Mansfield Park is a very good book. I have read commentaries on Jane Austen’s books and one point that is brought up is that Pride and Prejudice with the main character of Elizabeth was written when Austen was younger and tended to champion the fighter, the verbal jester who she felt could confidently win her battles in life. Fanny, in Mansfield Park, by contrast, doesn’t battle. Her most strenuous action is to assert herself in the battle over the play. While all around her are striving and conniving, she is trying to maintain her own tiny place in the sun. She is constantly manipulated when she’d rather just be left alone. And, largely by her inaction, she emerges the winner, although I don’t think she is ever completely sure how she arrived at that place. So, in a later book, is Miss Austen trying to state that instead of being the busy, brazen verbalist, sitting back and being good will bring about the just rewards such goodness deserves? Has she abandoned Elizabeth Bennet because the problems of her own life have forced her to adjust her viewpoint on how life success can be achieved for a woman in England in the 1800’s?

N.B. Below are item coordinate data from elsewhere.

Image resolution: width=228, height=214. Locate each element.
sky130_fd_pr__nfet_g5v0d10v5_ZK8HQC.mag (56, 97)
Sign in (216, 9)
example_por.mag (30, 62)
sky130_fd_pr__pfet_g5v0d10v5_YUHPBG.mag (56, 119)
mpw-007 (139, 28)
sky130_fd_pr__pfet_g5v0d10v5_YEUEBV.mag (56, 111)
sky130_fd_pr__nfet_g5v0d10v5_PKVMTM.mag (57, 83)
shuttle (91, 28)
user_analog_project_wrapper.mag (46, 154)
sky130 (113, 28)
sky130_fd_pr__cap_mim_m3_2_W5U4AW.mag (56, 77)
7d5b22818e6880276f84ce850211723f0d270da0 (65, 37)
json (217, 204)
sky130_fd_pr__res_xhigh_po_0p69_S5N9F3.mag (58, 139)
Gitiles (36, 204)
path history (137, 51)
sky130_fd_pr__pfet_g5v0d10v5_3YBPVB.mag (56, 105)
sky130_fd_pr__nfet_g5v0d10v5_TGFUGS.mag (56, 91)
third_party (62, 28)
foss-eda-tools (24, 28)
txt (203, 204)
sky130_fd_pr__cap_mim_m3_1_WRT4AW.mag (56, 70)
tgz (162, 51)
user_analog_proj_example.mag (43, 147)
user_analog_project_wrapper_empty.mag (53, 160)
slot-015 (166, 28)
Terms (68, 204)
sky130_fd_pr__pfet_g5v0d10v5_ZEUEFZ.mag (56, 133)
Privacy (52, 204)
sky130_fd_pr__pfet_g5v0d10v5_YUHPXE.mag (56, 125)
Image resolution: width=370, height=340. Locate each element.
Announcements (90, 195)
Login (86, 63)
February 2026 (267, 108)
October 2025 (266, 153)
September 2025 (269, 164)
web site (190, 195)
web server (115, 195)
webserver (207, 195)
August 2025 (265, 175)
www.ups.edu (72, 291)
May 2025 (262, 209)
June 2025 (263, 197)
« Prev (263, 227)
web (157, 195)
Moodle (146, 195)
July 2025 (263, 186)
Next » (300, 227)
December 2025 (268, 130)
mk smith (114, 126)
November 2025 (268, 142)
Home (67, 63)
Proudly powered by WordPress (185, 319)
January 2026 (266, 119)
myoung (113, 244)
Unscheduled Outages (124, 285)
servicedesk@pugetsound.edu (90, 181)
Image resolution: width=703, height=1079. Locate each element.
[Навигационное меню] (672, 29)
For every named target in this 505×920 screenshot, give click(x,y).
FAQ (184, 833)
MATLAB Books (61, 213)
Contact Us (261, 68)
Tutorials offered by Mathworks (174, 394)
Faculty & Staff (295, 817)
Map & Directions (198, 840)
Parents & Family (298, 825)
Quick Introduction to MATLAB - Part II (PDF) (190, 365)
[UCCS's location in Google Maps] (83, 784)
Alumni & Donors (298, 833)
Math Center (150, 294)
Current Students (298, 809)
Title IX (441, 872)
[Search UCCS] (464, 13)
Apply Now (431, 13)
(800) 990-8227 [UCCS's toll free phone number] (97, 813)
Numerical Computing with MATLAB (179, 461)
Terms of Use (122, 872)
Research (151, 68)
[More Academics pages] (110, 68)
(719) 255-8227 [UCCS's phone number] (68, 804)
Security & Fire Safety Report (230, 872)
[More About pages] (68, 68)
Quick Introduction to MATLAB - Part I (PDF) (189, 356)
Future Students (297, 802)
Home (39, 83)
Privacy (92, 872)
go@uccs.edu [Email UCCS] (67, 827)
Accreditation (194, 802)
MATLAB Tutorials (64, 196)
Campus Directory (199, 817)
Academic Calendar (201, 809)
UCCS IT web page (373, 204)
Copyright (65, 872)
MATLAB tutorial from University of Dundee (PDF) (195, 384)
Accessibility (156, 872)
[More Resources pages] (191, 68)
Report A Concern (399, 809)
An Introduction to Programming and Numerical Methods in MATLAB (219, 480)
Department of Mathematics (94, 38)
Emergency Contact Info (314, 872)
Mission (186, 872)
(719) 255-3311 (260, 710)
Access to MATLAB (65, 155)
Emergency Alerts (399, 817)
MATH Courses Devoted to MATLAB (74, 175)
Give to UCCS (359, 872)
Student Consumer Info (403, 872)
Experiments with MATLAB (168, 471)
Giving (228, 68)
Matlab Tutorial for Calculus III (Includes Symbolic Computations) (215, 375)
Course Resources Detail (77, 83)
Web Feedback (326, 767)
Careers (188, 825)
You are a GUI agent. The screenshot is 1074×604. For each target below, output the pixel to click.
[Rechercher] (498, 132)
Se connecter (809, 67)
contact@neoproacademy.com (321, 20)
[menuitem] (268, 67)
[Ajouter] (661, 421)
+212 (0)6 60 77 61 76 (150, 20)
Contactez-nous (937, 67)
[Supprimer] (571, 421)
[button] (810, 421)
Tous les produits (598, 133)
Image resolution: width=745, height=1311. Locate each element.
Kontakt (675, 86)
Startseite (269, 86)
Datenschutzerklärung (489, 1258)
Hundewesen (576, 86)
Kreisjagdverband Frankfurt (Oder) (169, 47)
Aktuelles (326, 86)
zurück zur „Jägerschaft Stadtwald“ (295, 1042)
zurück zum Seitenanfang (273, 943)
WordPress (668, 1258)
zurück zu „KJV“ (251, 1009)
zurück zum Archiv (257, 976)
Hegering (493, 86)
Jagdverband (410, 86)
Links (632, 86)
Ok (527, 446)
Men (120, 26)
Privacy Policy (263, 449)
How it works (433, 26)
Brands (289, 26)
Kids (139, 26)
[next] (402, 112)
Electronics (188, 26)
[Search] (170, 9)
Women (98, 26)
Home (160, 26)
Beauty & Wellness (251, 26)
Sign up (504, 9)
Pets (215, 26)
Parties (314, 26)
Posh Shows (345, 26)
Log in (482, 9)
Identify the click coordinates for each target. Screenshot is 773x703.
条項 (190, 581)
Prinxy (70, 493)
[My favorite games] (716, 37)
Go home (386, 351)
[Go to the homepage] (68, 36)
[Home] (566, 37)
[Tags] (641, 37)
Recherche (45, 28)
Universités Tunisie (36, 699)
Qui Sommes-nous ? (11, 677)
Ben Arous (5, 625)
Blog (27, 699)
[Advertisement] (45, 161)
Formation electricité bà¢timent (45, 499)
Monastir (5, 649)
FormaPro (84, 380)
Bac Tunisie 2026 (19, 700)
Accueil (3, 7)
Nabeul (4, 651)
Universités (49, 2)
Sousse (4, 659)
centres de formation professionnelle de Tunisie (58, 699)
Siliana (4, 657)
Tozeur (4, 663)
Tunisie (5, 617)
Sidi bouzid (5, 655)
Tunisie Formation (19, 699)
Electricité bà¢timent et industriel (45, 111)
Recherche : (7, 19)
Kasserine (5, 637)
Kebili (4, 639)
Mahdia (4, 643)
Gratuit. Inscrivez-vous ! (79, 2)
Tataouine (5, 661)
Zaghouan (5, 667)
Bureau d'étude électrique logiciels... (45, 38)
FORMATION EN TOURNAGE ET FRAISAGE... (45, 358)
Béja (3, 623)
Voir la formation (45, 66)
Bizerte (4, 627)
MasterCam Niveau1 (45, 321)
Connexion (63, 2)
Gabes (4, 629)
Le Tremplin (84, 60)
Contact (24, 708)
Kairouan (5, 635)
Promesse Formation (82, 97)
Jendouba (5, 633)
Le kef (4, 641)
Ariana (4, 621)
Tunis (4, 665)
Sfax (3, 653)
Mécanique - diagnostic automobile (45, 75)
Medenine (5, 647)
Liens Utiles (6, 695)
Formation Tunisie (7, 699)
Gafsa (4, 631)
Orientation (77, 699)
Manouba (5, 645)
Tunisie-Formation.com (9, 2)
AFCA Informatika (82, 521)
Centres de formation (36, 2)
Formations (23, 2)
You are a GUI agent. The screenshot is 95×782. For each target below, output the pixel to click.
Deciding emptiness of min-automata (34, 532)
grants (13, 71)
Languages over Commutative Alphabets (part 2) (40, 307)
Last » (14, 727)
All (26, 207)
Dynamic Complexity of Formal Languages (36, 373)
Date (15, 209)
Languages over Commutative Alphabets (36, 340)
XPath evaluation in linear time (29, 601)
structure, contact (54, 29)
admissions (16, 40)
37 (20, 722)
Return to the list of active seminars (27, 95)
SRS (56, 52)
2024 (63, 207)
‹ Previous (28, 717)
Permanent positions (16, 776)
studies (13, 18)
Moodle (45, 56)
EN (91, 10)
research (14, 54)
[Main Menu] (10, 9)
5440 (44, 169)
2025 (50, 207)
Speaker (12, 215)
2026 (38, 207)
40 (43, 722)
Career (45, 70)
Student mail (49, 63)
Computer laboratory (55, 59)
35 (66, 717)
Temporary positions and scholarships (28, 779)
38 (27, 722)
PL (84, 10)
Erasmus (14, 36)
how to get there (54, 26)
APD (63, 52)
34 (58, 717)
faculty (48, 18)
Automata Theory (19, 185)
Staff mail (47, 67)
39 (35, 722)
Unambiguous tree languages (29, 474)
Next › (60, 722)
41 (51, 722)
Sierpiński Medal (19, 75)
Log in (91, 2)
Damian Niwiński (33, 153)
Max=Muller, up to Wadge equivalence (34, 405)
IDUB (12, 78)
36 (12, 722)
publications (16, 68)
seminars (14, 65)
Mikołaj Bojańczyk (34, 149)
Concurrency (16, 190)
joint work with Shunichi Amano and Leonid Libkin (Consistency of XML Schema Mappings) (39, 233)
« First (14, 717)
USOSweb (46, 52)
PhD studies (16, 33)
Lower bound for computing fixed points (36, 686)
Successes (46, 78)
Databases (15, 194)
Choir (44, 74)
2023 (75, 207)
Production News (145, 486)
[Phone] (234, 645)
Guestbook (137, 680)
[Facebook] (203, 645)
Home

And while we admire Fanny’s inherent goodness and willingness to assert herself when “push comes to shove”, isn’t her meekness a little overdone? Being a “charity girl” had to be a miserable existence, but there were instances when she could have been more openly honest about what she felt and perceived, especially in regards to Henry Crawford. And while she wins Edmund at the end, does he really “win” Fanny? Or does it seem like he is settling with her because he doesn’t want to emotionally extend himself any more like he did with Miss Crawford. Every time I read this, I end up with different viewpoints. This time seems a little cranky. But reread this book every so often and observe how you differ in your perception each time.

-Cindy

I enjoyed your article and agreed with your thoughts. However, I wanted to add my opinion of Jane Austen’s work. I enjoy watching the films based on her stories, because of their brevity, but have only read Pride and Prejudice. As a whole, I find her plots, characterizations, and dialogues very well conceived and agree that she is a wonderful writer. On a personal level though, I do not care for her subject matter (my favorites are Lewis or Twain) as it seems to me like a lot of “fluff”. I must take her work too seriously, but the class inequalities of that time are too sad. The characters representing the period are so full of themselves. It is embarrassing, and maybe too close to home. Although the rich are painted with disdain at every turn, the heroine eventually achieves this station, and is always the exception. That just may be one of the intended ironies.